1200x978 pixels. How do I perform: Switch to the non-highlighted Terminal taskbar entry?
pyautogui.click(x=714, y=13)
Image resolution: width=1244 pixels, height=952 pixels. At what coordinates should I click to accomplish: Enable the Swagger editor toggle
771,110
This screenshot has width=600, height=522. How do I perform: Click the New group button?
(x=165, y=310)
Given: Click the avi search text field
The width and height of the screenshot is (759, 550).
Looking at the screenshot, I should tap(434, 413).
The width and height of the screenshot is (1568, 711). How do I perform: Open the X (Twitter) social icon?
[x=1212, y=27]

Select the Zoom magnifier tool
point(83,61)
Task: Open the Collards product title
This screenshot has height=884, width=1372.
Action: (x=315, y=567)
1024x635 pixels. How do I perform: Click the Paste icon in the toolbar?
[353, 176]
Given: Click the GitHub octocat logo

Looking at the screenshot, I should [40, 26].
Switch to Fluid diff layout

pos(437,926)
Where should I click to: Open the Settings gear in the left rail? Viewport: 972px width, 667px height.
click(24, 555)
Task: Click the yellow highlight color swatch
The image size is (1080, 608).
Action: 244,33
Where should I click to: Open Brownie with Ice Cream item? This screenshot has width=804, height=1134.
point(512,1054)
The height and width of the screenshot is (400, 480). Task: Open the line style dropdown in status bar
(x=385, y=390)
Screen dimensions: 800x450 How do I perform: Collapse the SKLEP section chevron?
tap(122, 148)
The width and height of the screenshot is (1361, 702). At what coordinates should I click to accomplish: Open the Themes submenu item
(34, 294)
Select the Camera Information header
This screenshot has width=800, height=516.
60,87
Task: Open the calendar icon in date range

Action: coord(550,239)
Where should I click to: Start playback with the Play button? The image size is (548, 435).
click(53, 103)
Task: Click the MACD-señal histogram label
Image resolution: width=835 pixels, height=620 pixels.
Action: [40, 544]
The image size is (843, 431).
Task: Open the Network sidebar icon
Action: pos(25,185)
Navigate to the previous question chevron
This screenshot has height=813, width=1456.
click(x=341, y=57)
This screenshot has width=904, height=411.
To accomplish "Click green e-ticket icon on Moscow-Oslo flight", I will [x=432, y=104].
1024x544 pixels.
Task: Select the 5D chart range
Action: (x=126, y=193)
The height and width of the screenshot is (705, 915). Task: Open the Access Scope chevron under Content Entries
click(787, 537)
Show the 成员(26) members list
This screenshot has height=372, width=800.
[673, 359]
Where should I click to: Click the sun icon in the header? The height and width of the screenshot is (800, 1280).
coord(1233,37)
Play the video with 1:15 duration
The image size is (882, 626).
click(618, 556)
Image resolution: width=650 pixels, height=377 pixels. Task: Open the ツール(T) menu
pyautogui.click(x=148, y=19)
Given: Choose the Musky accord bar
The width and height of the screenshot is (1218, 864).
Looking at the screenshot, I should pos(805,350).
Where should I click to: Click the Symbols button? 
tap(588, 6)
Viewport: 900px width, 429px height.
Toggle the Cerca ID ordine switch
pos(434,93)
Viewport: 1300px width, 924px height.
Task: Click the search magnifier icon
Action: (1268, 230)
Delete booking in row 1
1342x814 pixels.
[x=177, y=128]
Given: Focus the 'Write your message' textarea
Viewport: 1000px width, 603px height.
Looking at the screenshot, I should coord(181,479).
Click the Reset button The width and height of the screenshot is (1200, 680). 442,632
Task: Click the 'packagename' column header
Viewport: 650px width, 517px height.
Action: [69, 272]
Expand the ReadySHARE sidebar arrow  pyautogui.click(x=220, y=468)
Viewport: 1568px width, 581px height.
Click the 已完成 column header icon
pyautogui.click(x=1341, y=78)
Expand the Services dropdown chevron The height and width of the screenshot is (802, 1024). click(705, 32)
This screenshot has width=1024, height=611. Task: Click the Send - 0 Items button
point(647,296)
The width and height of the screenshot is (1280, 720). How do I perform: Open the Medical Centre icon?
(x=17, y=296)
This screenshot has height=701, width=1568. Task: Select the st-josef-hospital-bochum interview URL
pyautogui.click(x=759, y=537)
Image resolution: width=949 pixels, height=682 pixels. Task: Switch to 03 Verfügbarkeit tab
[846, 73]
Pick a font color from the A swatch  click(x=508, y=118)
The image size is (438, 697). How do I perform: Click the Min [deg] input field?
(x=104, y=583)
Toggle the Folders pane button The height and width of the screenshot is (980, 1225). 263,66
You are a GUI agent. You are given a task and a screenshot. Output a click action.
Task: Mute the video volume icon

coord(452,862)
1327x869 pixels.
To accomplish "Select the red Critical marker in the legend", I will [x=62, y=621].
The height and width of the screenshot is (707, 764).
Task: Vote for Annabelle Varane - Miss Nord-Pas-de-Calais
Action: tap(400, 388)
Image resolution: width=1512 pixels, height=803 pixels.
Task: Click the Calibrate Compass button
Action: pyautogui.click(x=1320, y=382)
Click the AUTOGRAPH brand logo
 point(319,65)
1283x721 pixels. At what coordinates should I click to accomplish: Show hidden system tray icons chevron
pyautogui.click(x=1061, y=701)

TASK REQUIREMENTS: What is the number of lines in the listing that hold the word "swatch"? Say only that number.

ANSWER FOR THE TASK: 2